JOHANN BAUMGARTNER • Wir waren in der Hofgalerie durchgehend aktiv. Die Situation rund um die Pandemie hat für uns nicht bedeutet, dass wir das Programm reduzieren. Wir haben die Zeit genutzt, die Segel für den Herbst richtig zu setzen. Der Wind stimmt und uns steht eine lange Strecke im Segeltörn von Kunst und Kultur bevor. Der Lockdown war auch eine Chance, Innovationen zu zeigen. Etwa mit dem ersten virtuellen Rundgang der Ausstellung „Weg-Kreuz“. Wir sehen unser Kunst- und Kulturprogramm als das andere tägliche Brot, dass den Menschen auch in Krisenzeiten zugänglich gemacht wird. Die Grundphilosophie der Hofgalerie ist es ja, einen niederschwelligen Zugang zu Kunst zu bieten. Jeder soll die Möglichkeit dazu haben. Insofern werden wir in Zukunft die Visualisierungen weiter ausbauen. Die Ausstellungen der Vergangenheit wurden während der Pandemie zu 100 Prozent digitalisiert und auch künftig werden wir das digitalisierte Format beibehalten.
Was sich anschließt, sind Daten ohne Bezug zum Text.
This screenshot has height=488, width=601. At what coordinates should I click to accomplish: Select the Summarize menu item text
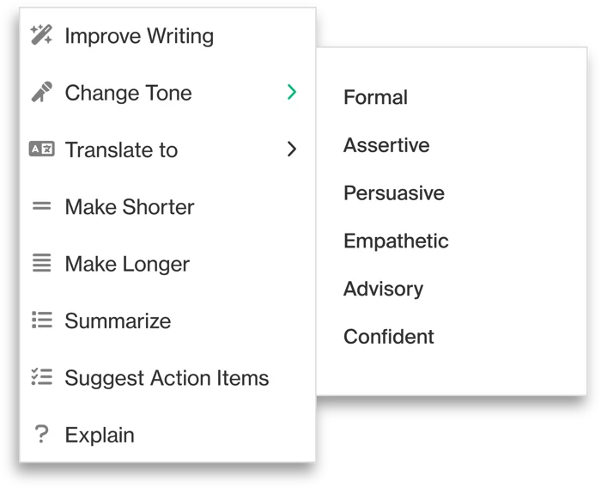coord(118,320)
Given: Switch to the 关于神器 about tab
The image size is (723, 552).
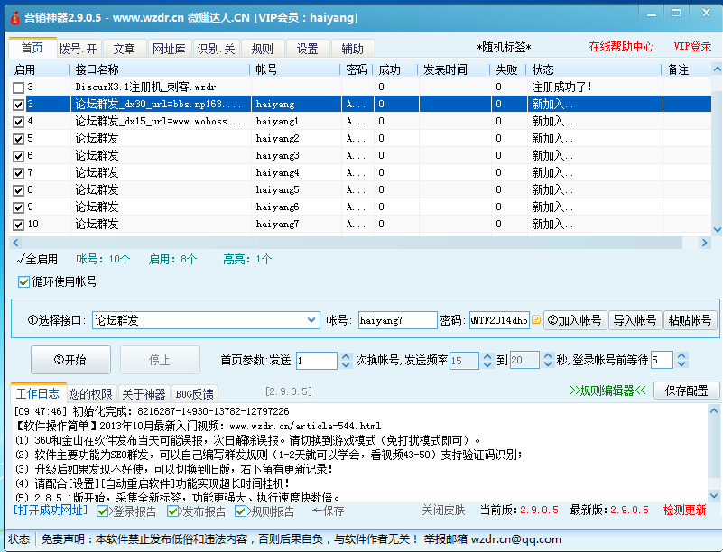Looking at the screenshot, I should (x=144, y=393).
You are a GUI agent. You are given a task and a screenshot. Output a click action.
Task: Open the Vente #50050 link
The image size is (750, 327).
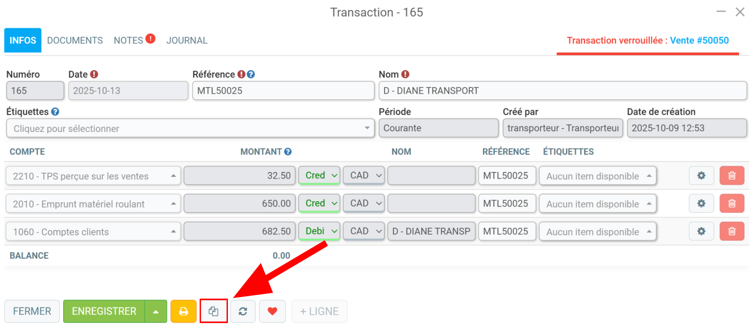[699, 40]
Welche Schwerpunkte wurden für das Jubiläumsjahr gesetzt?
JB • Es ist ja ein doppeltes Jubiläum, weil auch der Steiermarkhof seinen Siebziger begeht. Am 14. September starten wir mit einer Eröffnung in die Jubiläumswoche. In diesem Zusammenhang wird auch eine Plastik von Gerhard Almbauer präsentiert. Dabei handelt es sich um einen Stier, was für eine Bildungs- und Kultureinrichtung absolut passend ist. Der Stier steht für Kraft und Ausdauer. Als offenes Haus wollen wir die Menschen mit dieser Kraft stärken, Bildung und Kunst weitergeben. Vom ehemaligen Kulturreferenten Hanns Koren stammt der Satz: „Heimat ist nicht Enge, sondern Tiefe.“ Hofgalerie und Steiermarkhof stehen für diese Weite in Kunst und Kultur und ermöglichen den Zugang kostenlos.

Als Bildungs- und Kulturreferent wie auch als Kurator sind Sie für die Ausstellungen verantwortlich. Nach welchen Kriterien wird entschieden?
JB • Schon seit ihrer Gründung fördert die Hofgalerie Gegenwartskunst von nationalen wie internationalen Künstlern. Der Schwerpunkt wird aber klar auf die „Steirische Moderne“ gelegt. Wir versuchen da einen guten und ausgewogenen Mix zwischen jungen, unbekannten und renommierten Künstlern zu finden. In den letzten Jahren streckte die Hofgalerie ihre Fühler auch zu Künstlern im ganzen Alpe-Adria-Raum wie auch in die Nachbarländer aus. Seit über 35 Jahren gibt es zudem mit der Textilkunst einen internationalen Schwerpunkt, bei dem wir mit Galerien undKünstlern auf der ganzen Welt kooperieren.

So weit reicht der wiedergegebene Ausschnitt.